Comme Gravity, créée en France autour de la data, d'autres alliances d’éditeurs se sont aussi formées autour de besoins particuliers. Ainsi, Visoon Video Impact, fondée en 2016 par Viacom & Springer, a pour objectif d’augmenter leurs revenus, de mettre en place des structures plus efficaces et de réduire les coûts. European netID Foundation, fondée en mars 2018 par United Internet, Mediengruppe, RTL Deutschland et ProSiebenSat.1, a quant à elle pour objectif d’établir netID en tant que login unique pour imposer une alternative allemande puis européenne aux GAFA, tout en étant conforme au RGPD

De nouveaux partenaires ont rejoint cette coalition ces six derniers mois, dont Gruner + Jahr, Spiegel Verlag et GroupM Allemagne. Parallèlement, Deutsche Telekom, Deutsche Bank, Lufthansa, Axel Springer et Allianz ont fondé Verimi afin d’établir une norme européenne en matière de gestion des données personnelles des utilisateurs et offrir un accès facile à un pool de services en ligne.
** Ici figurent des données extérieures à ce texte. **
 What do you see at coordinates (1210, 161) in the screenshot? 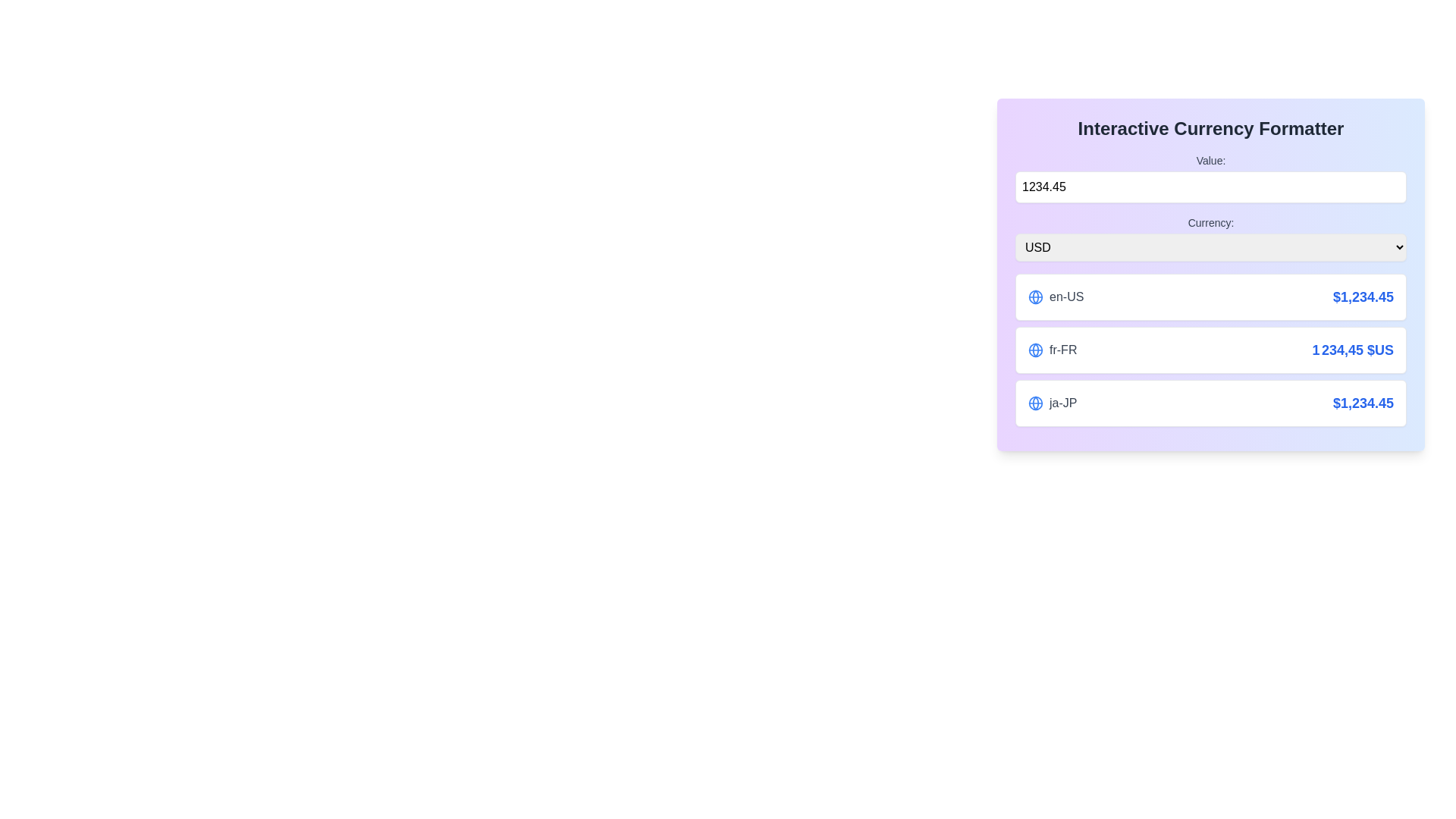
I see `the text label displaying 'Value:' which is styled with a small, bold gray font and positioned above the numerical input field` at bounding box center [1210, 161].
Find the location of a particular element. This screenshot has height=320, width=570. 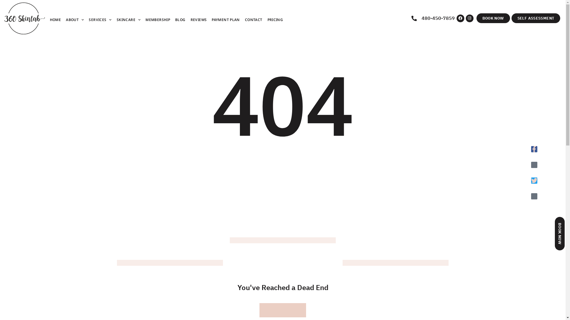

'SKINCARE' is located at coordinates (128, 19).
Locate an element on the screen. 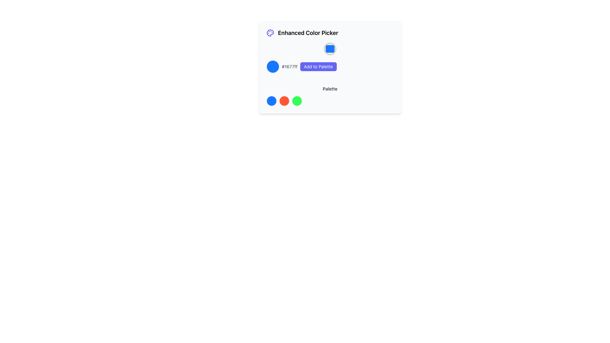 The height and width of the screenshot is (343, 610). the second color selection button for red (#ff5733) located in the bottom part of the interface is located at coordinates (284, 100).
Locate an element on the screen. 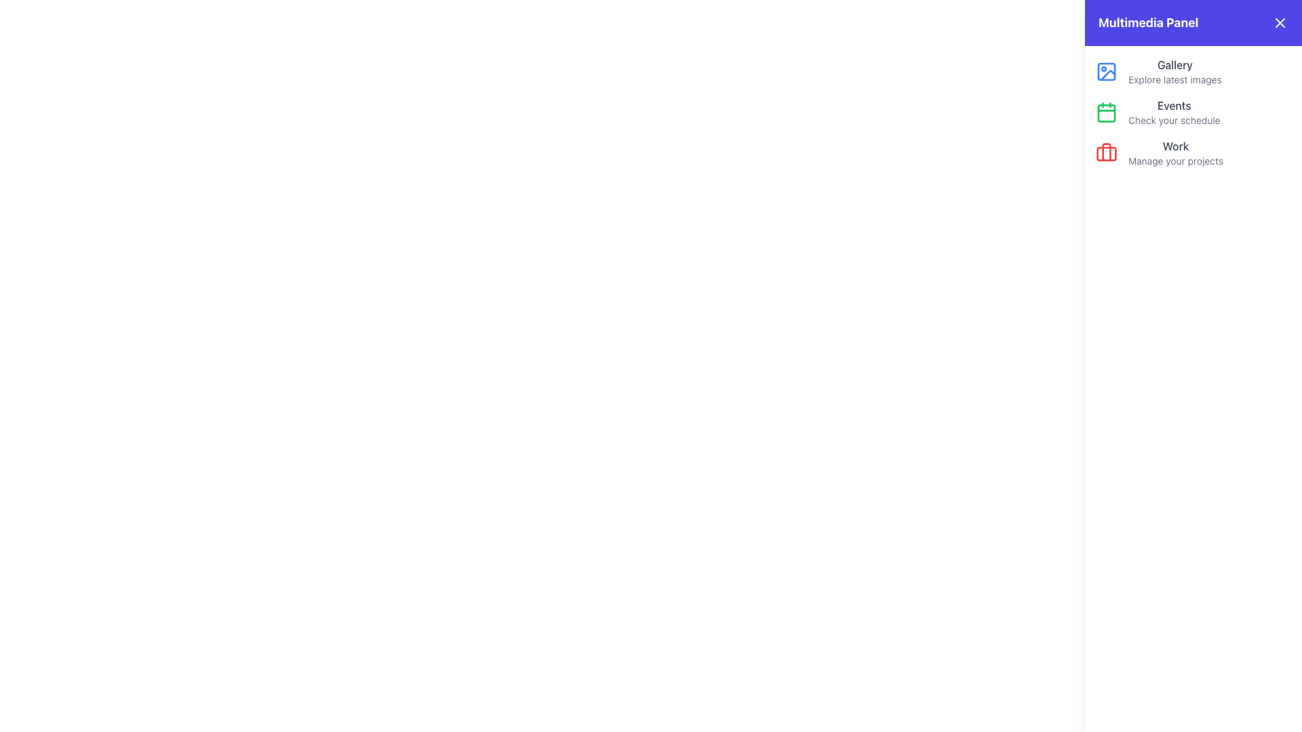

Ces exemples illustrent le poids et l’importance des régies et des éditeurs sur ce marché.

Quant au programmatique, si les éditeurs allemands se montraient auparavant extrêmement réservés, ce n’est plus le cas aujourd’hui : encore sceptiques il y a quelques années alors que de nombreux marchés en avaient déjà reconnu les avantages, cette réticence a pratiquement disparue grâce aux efforts du BVDW - une instance similaire à l’IAB France - qui a élaboré des normes précises. Aujourd'hui, plus de la moitié des transactions sont diffusées en programmatique.

Un accès décentralisé aux acheteurs 

Il existe cependant de nombreuses différences entre le marché publicitaire français et allemand, dont une majeure concernant le marché publicitaire : les investissements ne se concentrent pas dans la seule capitale, Berlin, contrairement à la France ou au Royaume-Uni, où Paris et Londres occupent une place incontournable. En Allemagne, chaque région est dynamique grâce à un paysage de R&D décentralisé, où l’on trouve des petites et moyennes entreprises et des noyaux d’innovation répartis dans presque tout le pays. Le marché publicitaire allemand est beaucoup plus décentralisé qu'en France.
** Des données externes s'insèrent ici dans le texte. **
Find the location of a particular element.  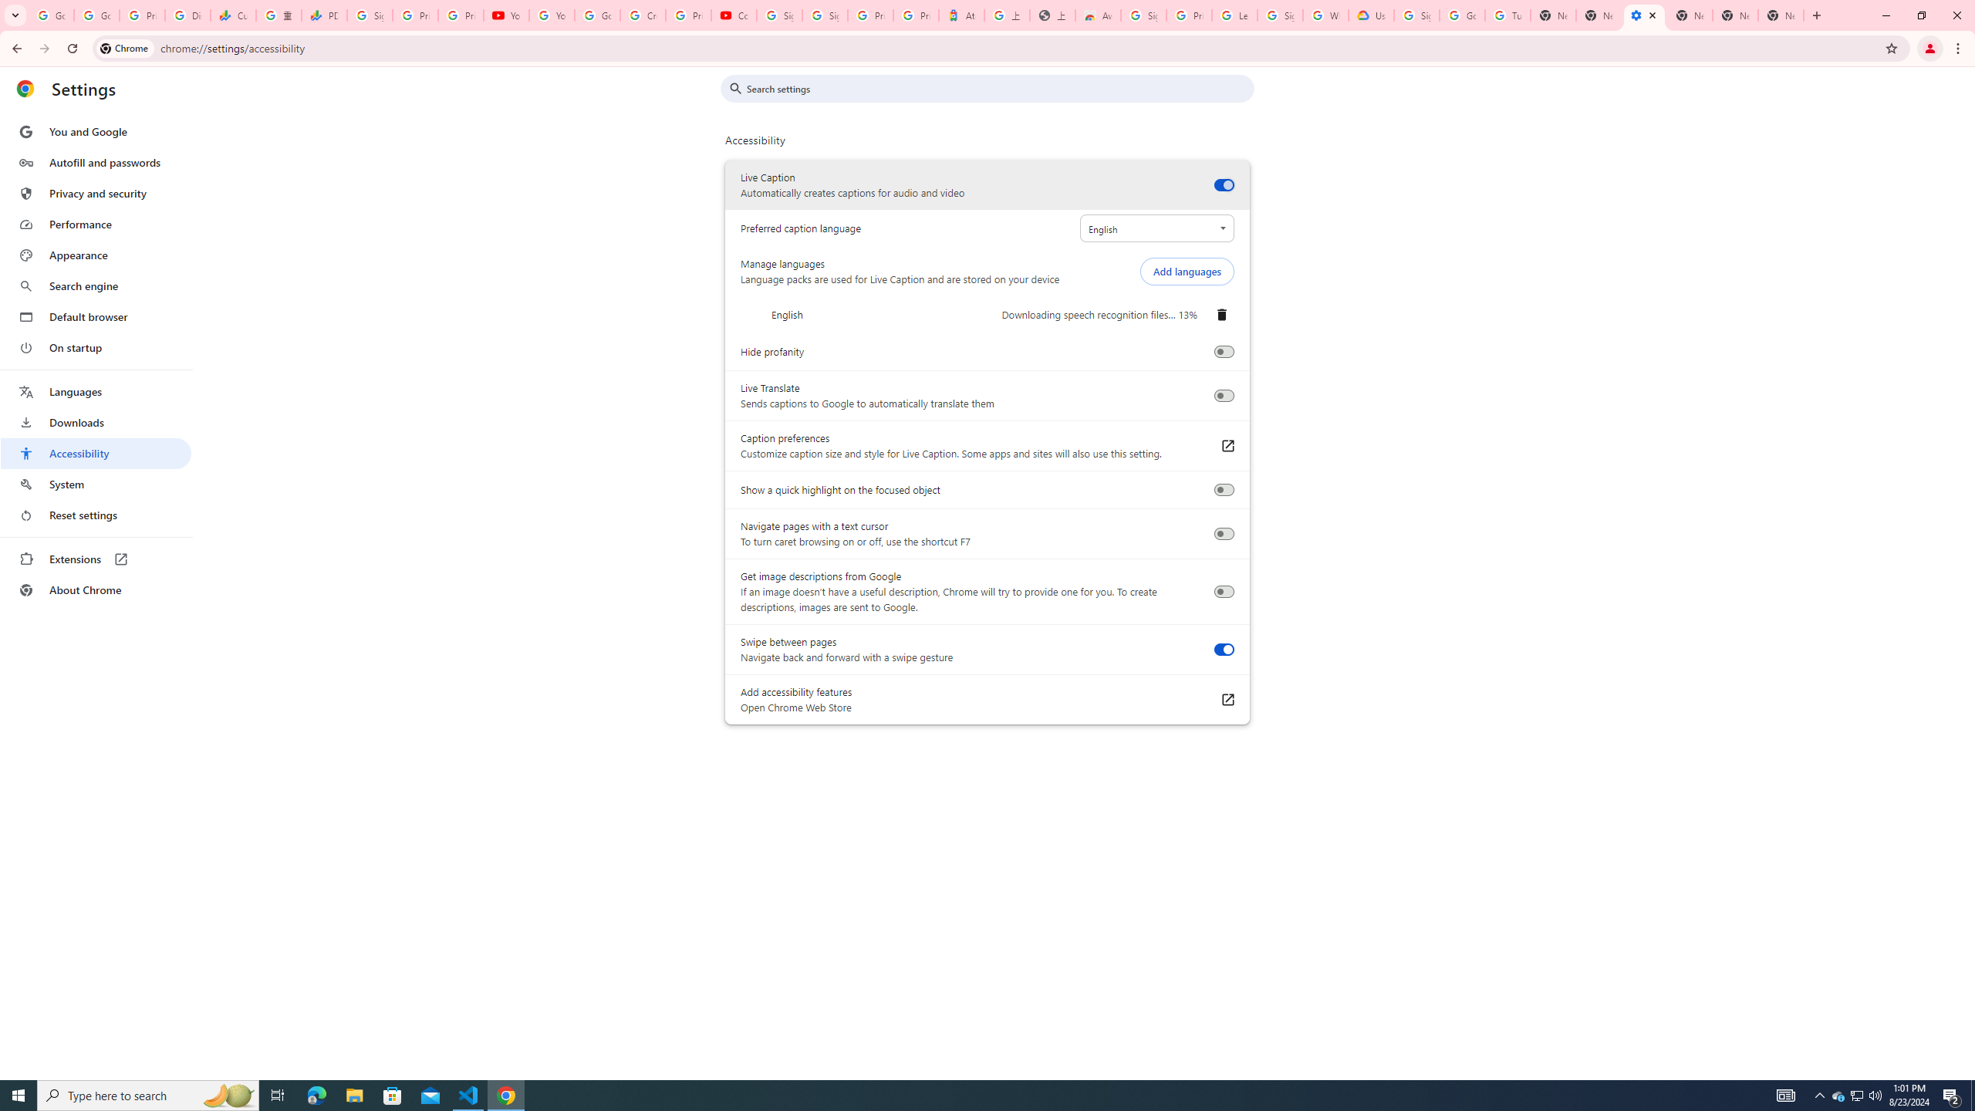

'Hide profanity' is located at coordinates (1223, 351).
C’est pourquoi il est difficile de cartographier la localisation des agences, des éditeurs ou des annonceurs. Par exemple, sont implantés à Berlin des éditeurs (Axel Springer) et des retailers (Zalando), à Cologne RTL Groupe, à Düsseldorf certaines agences comme GroupM, Dentsu Aegis et des acteurs adtech comme notre société, à Munich des éditeurs (ProSieben Sat.1., Burda…) mais aussi Mediacom. Enfin, à Hambourg se sont installés des agences et des éditeurs (Spiegel, G + J, pilote, Dentsu Aegis).
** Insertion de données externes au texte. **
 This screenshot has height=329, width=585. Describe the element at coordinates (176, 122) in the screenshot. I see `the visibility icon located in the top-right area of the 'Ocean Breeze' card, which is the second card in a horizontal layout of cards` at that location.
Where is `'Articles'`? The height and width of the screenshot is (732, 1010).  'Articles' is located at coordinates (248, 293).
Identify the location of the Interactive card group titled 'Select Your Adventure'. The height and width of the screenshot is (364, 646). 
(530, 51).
En résumé, la réussite d'une installation en Allemagne est indépendante du lieu où vous choisirez d’installer votre bureau, puisque l’activité du marché est répartie sur l’ensemble du territoire. De plus, les équipes sont habituées à se déplacer d’une ville à l’autre afin de mener les négociations. Bien s'implanter Outre-Rhin dépend en revanche fortement du partenariat que vous aurez pu nouer au préalable avec un ou plusieurs éditeurs premium, qui constituent la clé pour réussir sur le marché publicitaire allemand.